● WHAT IS BEING ASKED: Could you restate word for word every line from the one containing "The width and height of the screenshot is (794, 370)." to the end of the records, and nothing else?

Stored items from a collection
● ● ● ● ●
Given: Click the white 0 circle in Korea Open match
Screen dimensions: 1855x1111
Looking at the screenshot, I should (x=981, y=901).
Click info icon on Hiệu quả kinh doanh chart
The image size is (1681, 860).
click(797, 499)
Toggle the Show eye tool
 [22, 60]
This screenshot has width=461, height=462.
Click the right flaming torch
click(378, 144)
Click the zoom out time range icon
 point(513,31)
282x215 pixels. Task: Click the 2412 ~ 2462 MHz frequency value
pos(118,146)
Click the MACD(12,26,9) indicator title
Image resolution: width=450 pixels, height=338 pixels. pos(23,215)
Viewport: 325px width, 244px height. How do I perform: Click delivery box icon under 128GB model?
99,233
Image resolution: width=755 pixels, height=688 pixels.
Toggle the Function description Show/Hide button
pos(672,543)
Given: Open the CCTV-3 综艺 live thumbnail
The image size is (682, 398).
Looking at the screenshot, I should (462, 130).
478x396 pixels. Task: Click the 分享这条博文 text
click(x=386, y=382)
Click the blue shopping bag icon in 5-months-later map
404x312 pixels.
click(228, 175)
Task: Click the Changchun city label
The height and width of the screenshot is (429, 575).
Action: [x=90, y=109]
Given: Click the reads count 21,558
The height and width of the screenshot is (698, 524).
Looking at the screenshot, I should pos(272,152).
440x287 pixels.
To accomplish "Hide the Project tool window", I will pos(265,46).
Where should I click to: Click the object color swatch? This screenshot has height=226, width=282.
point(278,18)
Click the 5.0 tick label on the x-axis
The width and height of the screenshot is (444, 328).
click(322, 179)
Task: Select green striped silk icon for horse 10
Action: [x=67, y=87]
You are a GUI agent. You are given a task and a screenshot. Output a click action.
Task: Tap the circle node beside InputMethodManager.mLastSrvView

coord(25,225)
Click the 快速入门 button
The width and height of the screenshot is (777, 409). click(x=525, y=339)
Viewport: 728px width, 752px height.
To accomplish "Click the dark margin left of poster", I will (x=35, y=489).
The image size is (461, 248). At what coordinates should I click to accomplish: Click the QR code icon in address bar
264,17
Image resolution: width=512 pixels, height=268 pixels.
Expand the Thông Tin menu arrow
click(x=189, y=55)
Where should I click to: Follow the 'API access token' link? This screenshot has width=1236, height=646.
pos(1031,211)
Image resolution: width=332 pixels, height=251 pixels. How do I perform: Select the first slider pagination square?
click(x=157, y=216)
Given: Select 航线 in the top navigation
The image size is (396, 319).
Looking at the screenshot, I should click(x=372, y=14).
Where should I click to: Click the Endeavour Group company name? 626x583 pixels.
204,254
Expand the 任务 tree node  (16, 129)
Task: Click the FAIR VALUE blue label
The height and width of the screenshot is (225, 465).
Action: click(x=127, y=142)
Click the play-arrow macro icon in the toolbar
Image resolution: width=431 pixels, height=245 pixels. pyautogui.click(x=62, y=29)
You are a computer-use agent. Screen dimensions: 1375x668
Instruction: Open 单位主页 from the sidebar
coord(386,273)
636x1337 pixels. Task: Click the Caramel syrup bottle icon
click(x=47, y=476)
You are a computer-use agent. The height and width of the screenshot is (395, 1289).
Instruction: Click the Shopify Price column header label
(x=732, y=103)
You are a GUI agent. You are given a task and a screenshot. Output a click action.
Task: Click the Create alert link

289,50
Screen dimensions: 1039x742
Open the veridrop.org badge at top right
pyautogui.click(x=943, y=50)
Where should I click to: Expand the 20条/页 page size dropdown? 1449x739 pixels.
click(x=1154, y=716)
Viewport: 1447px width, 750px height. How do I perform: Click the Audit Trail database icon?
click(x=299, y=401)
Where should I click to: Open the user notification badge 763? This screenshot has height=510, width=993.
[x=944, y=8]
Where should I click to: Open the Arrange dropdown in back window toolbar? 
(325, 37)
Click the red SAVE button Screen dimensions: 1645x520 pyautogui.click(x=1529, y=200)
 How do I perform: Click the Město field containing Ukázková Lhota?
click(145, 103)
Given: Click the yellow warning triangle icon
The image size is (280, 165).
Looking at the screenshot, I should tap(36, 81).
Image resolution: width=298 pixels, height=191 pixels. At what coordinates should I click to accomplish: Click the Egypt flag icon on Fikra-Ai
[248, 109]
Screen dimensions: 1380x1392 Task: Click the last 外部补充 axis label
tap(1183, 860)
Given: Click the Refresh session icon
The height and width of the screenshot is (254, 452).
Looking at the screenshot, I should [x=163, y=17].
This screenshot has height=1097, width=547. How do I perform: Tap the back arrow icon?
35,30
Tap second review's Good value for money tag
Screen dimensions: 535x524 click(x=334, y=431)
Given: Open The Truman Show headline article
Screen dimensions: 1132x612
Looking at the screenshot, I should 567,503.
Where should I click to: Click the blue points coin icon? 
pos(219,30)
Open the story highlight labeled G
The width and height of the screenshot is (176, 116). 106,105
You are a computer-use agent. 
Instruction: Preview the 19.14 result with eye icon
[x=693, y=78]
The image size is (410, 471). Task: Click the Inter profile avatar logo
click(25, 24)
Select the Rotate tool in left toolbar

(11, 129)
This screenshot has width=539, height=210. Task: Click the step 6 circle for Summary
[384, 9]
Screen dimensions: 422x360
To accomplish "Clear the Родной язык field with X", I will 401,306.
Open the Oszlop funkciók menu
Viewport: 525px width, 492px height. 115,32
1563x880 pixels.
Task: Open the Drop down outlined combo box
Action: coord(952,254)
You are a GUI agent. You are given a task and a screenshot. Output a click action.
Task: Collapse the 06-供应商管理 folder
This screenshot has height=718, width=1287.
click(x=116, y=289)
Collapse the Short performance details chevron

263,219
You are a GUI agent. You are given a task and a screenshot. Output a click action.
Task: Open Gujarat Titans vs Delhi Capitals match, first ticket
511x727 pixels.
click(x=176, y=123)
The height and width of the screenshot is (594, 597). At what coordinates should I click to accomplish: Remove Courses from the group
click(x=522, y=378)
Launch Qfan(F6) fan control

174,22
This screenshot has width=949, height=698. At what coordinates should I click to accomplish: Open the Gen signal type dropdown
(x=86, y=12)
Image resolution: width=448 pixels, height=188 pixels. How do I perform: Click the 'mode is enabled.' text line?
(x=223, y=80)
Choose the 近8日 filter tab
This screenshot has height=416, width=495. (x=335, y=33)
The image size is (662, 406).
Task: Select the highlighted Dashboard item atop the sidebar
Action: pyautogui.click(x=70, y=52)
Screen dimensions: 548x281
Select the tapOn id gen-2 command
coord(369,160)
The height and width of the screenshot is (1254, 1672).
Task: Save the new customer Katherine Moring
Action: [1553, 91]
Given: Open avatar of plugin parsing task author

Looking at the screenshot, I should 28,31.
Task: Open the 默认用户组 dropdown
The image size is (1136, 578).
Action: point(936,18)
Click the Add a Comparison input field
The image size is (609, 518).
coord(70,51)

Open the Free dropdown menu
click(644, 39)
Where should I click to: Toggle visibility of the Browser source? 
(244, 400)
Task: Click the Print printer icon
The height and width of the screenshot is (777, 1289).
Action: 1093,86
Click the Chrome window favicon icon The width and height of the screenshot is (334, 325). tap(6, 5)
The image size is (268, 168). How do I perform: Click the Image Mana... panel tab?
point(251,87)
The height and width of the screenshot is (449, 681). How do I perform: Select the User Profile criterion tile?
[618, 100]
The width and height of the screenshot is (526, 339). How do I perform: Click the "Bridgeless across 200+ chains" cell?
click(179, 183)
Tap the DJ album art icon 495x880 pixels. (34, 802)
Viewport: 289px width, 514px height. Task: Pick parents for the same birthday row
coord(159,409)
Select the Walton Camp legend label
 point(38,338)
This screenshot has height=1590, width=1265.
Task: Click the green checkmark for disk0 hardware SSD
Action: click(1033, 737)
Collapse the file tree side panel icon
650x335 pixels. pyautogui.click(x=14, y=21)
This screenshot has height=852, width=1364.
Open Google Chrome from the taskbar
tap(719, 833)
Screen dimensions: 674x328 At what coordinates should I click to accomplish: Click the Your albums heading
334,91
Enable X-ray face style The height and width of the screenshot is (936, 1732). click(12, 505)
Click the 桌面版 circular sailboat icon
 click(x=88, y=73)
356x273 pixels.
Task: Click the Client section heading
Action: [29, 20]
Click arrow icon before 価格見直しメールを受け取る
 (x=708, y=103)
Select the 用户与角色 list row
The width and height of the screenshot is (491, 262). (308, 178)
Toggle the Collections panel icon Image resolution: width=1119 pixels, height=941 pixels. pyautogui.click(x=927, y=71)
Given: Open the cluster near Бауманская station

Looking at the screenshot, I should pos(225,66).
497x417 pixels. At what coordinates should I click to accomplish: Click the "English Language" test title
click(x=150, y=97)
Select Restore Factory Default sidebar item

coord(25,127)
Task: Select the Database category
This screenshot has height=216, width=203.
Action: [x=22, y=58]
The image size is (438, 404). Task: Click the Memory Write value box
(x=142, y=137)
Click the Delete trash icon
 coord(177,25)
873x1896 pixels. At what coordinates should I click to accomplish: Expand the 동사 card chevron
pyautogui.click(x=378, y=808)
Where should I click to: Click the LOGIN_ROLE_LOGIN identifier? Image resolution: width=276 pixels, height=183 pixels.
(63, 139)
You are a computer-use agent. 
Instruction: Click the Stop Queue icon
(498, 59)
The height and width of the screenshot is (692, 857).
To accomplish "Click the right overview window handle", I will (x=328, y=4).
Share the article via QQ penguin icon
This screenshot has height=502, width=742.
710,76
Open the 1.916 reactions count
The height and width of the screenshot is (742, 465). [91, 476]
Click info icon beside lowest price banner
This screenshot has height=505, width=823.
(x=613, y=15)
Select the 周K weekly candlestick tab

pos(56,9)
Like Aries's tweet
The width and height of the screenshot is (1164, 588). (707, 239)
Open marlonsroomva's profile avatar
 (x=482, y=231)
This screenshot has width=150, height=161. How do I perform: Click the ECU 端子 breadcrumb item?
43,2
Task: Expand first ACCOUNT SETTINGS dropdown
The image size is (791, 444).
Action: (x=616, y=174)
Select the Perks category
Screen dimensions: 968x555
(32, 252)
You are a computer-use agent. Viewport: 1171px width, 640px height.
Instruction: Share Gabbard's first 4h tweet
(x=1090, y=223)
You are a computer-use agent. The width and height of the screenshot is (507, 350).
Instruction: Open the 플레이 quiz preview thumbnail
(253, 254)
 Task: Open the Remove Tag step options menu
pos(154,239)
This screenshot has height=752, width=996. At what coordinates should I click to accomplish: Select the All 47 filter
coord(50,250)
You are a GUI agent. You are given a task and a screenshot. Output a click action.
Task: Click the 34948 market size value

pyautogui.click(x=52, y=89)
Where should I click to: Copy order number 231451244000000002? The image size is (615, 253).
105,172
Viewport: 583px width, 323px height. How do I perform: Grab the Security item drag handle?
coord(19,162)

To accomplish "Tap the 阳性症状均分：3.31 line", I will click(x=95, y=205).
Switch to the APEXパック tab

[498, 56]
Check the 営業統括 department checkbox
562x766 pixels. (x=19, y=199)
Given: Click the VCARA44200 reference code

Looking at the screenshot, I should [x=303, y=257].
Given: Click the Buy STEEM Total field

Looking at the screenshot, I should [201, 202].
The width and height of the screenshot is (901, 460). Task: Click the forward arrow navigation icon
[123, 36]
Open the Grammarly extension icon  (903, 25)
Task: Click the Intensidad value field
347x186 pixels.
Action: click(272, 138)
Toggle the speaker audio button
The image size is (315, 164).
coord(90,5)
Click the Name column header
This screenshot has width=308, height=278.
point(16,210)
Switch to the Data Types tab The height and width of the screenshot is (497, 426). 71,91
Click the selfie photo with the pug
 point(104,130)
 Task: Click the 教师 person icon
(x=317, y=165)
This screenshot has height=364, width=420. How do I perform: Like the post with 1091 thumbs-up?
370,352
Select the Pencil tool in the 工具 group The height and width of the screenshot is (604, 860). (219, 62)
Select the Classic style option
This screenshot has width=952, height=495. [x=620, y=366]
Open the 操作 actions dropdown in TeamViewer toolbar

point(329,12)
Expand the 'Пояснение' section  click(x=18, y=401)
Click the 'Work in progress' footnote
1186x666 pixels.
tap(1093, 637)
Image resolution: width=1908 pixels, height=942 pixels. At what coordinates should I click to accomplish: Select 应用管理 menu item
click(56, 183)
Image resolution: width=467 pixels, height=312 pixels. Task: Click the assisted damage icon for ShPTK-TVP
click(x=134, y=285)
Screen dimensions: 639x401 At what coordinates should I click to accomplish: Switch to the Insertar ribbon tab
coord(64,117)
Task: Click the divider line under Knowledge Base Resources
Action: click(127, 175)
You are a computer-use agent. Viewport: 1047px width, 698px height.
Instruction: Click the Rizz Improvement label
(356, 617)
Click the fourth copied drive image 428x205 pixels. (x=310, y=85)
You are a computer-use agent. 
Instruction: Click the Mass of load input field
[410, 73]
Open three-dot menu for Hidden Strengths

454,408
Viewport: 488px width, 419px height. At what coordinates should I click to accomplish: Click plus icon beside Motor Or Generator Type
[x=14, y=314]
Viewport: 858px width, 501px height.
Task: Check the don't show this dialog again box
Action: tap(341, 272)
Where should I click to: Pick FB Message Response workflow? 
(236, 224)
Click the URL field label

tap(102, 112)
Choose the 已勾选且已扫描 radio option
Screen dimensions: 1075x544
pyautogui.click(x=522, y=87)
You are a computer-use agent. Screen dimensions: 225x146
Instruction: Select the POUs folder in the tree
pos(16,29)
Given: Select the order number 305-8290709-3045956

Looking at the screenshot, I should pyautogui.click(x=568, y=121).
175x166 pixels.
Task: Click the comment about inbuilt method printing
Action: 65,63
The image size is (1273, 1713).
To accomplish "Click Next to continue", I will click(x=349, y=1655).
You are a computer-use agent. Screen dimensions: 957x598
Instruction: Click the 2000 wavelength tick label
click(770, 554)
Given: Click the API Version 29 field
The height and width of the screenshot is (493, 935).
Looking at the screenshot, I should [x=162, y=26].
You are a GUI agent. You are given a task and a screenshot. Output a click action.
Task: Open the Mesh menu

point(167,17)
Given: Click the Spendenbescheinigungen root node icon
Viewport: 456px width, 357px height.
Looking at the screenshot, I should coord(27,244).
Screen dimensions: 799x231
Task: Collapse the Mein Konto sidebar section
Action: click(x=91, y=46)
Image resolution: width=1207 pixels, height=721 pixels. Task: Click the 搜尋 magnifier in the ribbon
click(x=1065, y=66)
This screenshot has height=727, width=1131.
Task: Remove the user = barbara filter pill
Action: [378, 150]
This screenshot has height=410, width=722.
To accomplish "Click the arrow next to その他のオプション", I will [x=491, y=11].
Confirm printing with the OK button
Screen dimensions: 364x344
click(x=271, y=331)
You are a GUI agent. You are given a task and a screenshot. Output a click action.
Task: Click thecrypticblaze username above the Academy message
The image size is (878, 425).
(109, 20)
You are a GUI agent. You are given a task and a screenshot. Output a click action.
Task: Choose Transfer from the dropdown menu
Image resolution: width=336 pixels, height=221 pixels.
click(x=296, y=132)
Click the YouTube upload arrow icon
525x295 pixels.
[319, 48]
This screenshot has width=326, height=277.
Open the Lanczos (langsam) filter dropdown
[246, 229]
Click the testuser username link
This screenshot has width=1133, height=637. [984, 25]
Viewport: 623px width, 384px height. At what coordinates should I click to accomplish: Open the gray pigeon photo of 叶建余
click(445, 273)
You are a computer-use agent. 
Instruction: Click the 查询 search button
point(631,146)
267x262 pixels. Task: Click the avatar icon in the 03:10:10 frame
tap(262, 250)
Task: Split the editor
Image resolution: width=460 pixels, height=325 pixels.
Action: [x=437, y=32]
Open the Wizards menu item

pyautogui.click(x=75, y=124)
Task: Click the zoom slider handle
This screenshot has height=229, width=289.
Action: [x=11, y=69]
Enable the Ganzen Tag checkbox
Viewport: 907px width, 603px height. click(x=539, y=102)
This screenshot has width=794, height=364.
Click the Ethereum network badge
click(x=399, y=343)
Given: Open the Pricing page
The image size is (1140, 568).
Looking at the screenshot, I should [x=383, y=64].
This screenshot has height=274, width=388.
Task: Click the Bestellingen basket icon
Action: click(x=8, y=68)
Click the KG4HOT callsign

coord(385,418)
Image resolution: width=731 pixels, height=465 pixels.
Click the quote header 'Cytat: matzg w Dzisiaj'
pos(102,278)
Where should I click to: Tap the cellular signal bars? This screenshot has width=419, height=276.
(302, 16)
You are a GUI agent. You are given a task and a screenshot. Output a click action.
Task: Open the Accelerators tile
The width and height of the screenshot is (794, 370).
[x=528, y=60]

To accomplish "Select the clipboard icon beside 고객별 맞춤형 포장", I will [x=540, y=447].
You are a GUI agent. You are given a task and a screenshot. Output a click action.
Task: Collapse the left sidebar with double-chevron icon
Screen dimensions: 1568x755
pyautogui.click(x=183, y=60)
● ● ● ● ●
● EXPECTED ANSWER:
The width and height of the screenshot is (794, 370).
[x=528, y=60]

To accomplish "Select the clipboard icon beside 고객별 맞춤형 포장", I will [x=540, y=447].
You are a GUI agent. You are given a task and a screenshot. Output a click action.
Task: Collapse the left sidebar with double-chevron icon
Screen dimensions: 1568x755
pyautogui.click(x=183, y=60)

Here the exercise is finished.